START Data excerpts
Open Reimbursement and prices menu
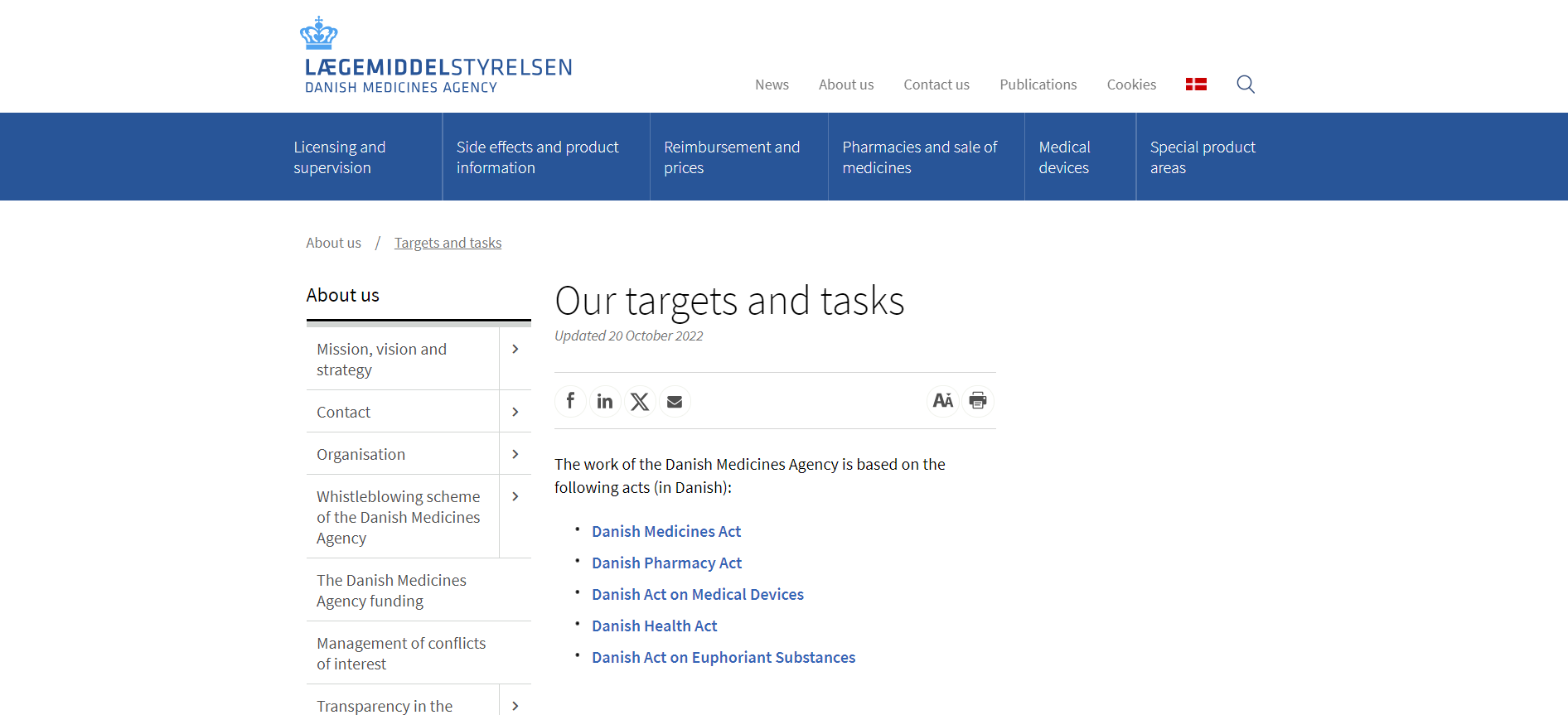The image size is (1568, 715). click(x=732, y=157)

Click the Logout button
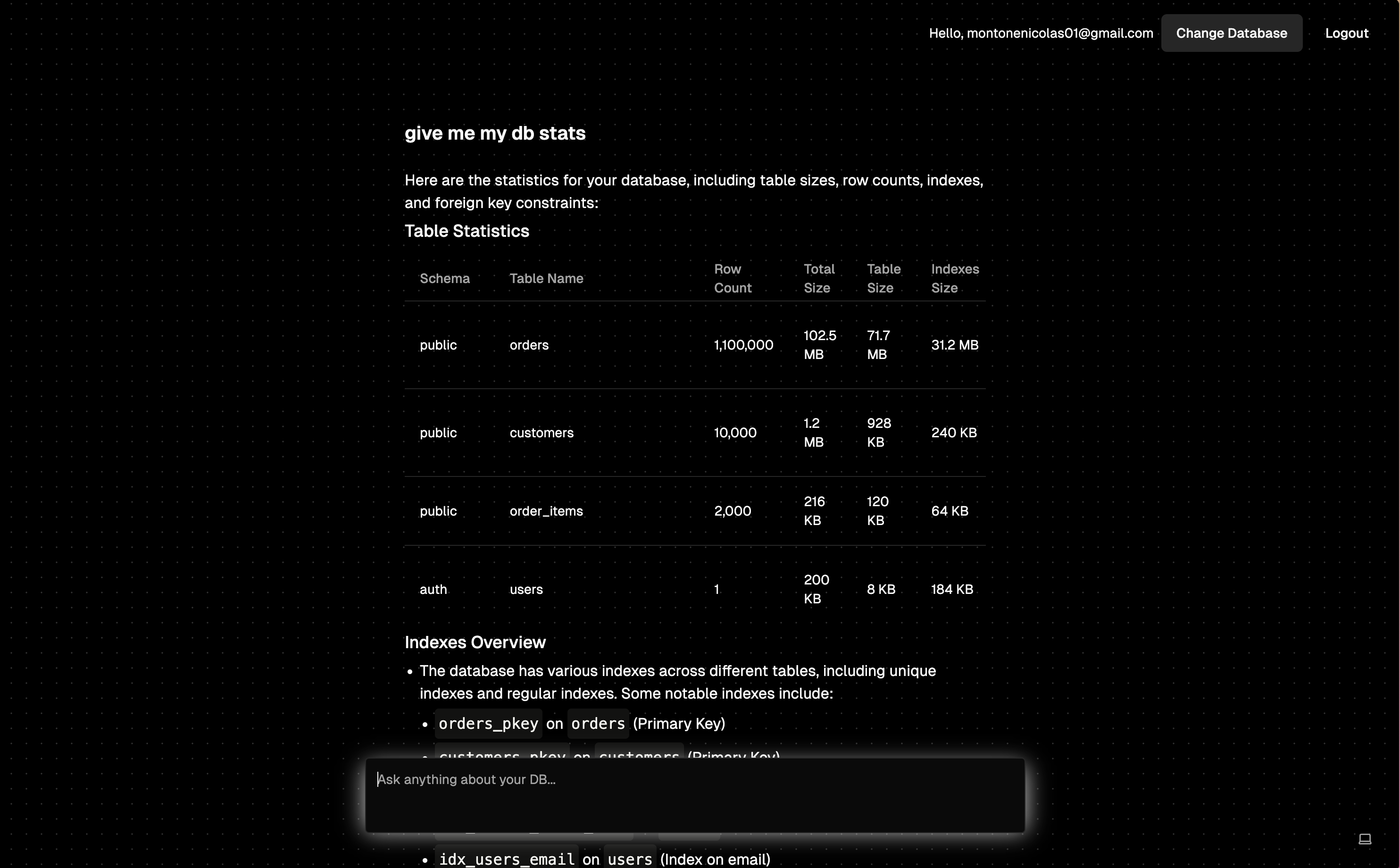click(1347, 33)
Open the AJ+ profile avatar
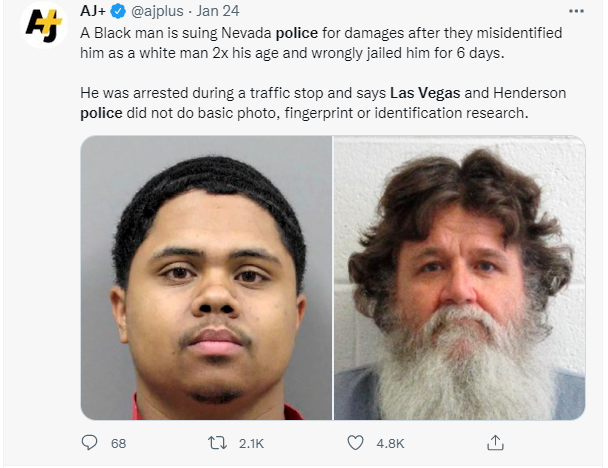Image resolution: width=608 pixels, height=468 pixels. 44,25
END Data excerpts
▶ [Work instruction]:
A word-for-word retyping of every record is required, without the pictures.

▶ [Finished exercise]:
Open Reimbursement and prices menu
The image size is (1568, 715). click(x=732, y=157)

Click the Logout button
click(1347, 33)
Open the AJ+ profile avatar
Image resolution: width=608 pixels, height=468 pixels. 44,25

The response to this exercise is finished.